_Exercise objective_
Output the data below as a JSON list of strings, one string per line, leaving out blank lines.

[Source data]
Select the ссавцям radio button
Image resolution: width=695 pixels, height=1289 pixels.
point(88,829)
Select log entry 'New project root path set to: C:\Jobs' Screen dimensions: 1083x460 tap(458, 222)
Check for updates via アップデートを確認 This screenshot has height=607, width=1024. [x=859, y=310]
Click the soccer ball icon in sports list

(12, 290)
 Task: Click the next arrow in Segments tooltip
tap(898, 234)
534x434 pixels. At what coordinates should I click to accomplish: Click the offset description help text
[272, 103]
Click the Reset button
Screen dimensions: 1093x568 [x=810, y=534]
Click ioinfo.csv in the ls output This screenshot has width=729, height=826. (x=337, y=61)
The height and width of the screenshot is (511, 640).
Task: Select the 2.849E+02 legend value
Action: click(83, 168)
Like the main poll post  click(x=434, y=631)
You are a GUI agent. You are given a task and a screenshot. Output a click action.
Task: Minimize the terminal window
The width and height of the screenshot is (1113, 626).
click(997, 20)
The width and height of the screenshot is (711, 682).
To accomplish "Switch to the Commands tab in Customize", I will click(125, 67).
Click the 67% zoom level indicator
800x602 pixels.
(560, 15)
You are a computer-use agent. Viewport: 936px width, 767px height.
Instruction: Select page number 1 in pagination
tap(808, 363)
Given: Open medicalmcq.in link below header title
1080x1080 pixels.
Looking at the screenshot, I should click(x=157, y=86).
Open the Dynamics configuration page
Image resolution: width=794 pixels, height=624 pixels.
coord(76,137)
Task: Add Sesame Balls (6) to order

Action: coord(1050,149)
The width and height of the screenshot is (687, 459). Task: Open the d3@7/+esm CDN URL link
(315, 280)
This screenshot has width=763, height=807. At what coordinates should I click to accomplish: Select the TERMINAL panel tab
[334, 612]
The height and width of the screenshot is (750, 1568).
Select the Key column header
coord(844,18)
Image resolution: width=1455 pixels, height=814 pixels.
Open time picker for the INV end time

_Exercise result_
[
  "Select the ссавцям radio button",
  "Image resolution: width=695 pixels, height=1289 pixels.",
  "point(88,829)",
  "Select log entry 'New project root path set to: C:\\Jobs' Screen dimensions: 1083x460 tap(458, 222)",
  "Check for updates via アップデートを確認 This screenshot has height=607, width=1024. [x=859, y=310]",
  "Click the soccer ball icon in sports list",
  "(12, 290)",
  " Task: Click the next arrow in Segments tooltip",
  "tap(898, 234)",
  "534x434 pixels. At what coordinates should I click to accomplish: Click the offset description help text",
  "[272, 103]",
  "Click the Reset button",
  "Screen dimensions: 1093x568 [x=810, y=534]",
  "Click ioinfo.csv in the ls output This screenshot has width=729, height=826. (x=337, y=61)",
  "The height and width of the screenshot is (511, 640).",
  "Task: Select the 2.849E+02 legend value",
  "Action: click(83, 168)",
  "Like the main poll post  click(x=434, y=631)",
  "You are a GUI agent. You are given a task and a screenshot. Output a click action.",
  "Task: Minimize the terminal window",
  "The width and height of the screenshot is (1113, 626).",
  "click(997, 20)",
  "The width and height of the screenshot is (711, 682).",
  "To accomplish \"Switch to the Commands tab in Customize\", I will click(125, 67).",
  "Click the 67% zoom level indicator",
  "800x602 pixels.",
  "(560, 15)",
  "You are a computer-use agent. Viewport: 936px width, 767px height.",
  "Instruction: Select page number 1 in pagination",
  "tap(808, 363)",
  "Given: Open medicalmcq.in link below header title",
  "1080x1080 pixels.",
  "Looking at the screenshot, I should click(x=157, y=86).",
  "Open the Dynamics configuration page",
  "Image resolution: width=794 pixels, height=624 pixels.",
  "coord(76,137)",
  "Task: Add Sesame Balls (6) to order",
  "Action: coord(1050,149)",
  "The width and height of the screenshot is (687, 459). Task: Open the d3@7/+esm CDN URL link",
  "(315, 280)",
  "This screenshot has width=763, height=807. At what coordinates should I click to accomplish: Select the TERMINAL panel tab",
  "[334, 612]",
  "The height and width of the screenshot is (750, 1568).",
  "Select the Key column header",
  "coord(844,18)",
  "Image resolution: width=1455 pixels, height=814 pixels.",
  "Open time picker for the INV end time"
]